Cameroun: Bengo Hôtel – Les défis du premier directeur


Martin Salif Ntyam Ondo a pris officiellement fonction au cours d’une cérémonie présidée par le secrétaire général du ministère du Tourisme, le 30 septembre dernier.

Au nom du ministre d’Etat, ministre du Tourisme et des Loisirs (Mintoul), le secrétaire général du Mintoul, Ndioro à Mamoun, a installé, le 30 septembre dernier, Martin Salif Ntyam Ondo, comme tout premier directeur général de l’hôtel Bengo à Ebolowa. Il sera secondé, pour conduire à bien ses missions, de six autres cadres. Cette équipe devra entre autres veiller au bon fonctionnement de cette infrastructure hôtelière et surtout, à la maintenance des équipements. Agé de 55 ans et titulaire du diplôme supérieur d’aptitude pédagogique, Martin Salif Ntyam Ondo devrait mettre à profit sa longue expérience et son sens du professionnalisme pour mener à bien sa mission à la tête de cette structure hôtelière.

Dressé au lieu-dit carrefour Elat, à l’entrée nord de la cité capitale du Sud, l’hôtel Bengo, du nom de la source qui coule en contrebas de la structure, est un joyau architectural de plus de six niveaux. Il est venu rehausser significativement la capacité d’accueil de la région du Sud et par extension du Cameroun, en matière de tourisme et de loisirs, pour le plus grand bonheur des touristes internes, internationaux et des populations riveraines.
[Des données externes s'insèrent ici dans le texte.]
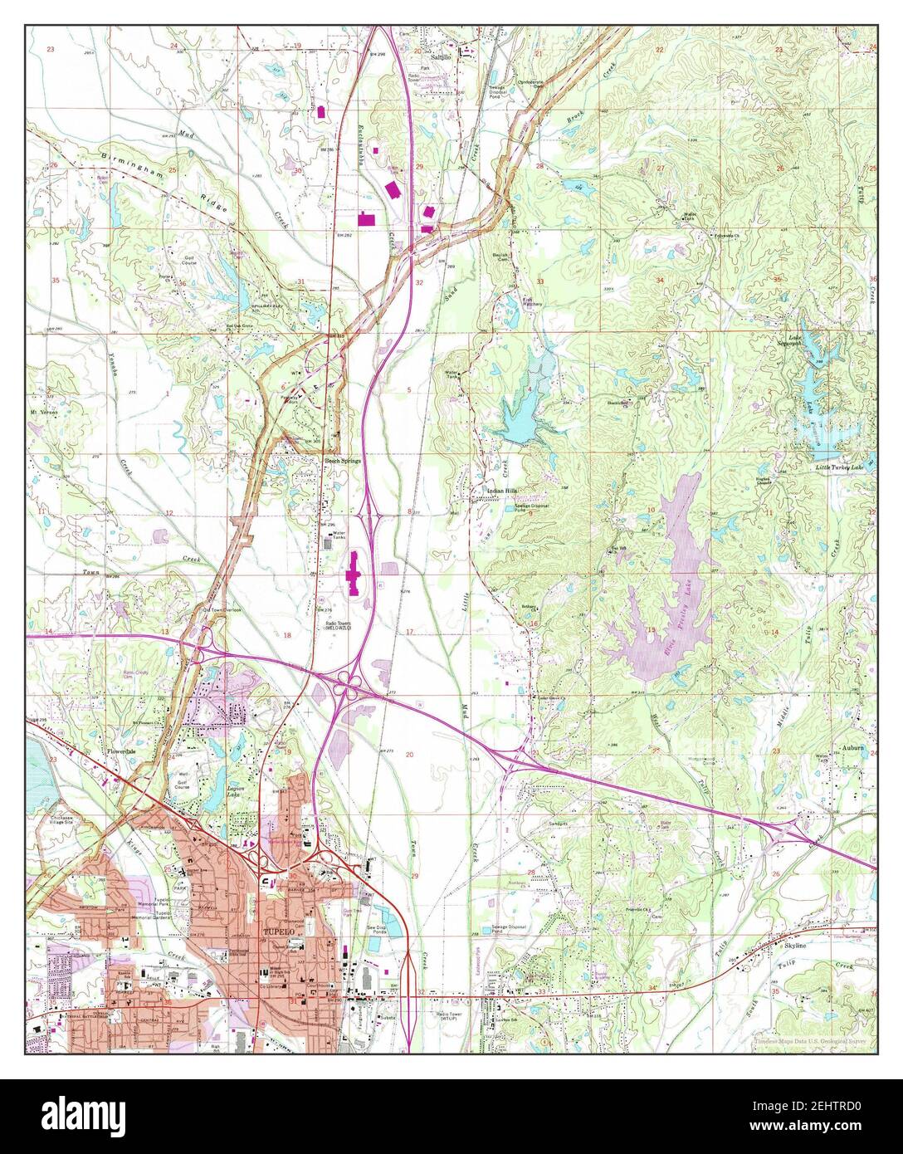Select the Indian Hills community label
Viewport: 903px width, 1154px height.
[491, 491]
Bâti sur une superficie de 2400 m² et classé « trois étoiles », l’hôtel Bengo participe désormais à la création de richesses, d’emplois directs et indirects. Conforme aux standards internationaux et aux défis environnementaux de l’heure, cette prestigieuse infrastructure de l’Etat offre un bâtiment central de deux sous-sols, un rez-de-chaussée et six étages. Il a une capacité d’accueil de 92 chambres, cinq suites juniors, deux suites présidentielles, deux salles de réunion, une salle de conférence, deux restaurants, deux bars, un night-club, une salle de musculation, une salle de billard, un casino, une infirmerie, un espace administratif, des locaux techniques, une salle d’exploitation et beaucoup d’autres commodités, qui permettent le rayonnement et le bon fonctionnement de cette structure qui aura coûté près de 15 milliards de F à l’Etat.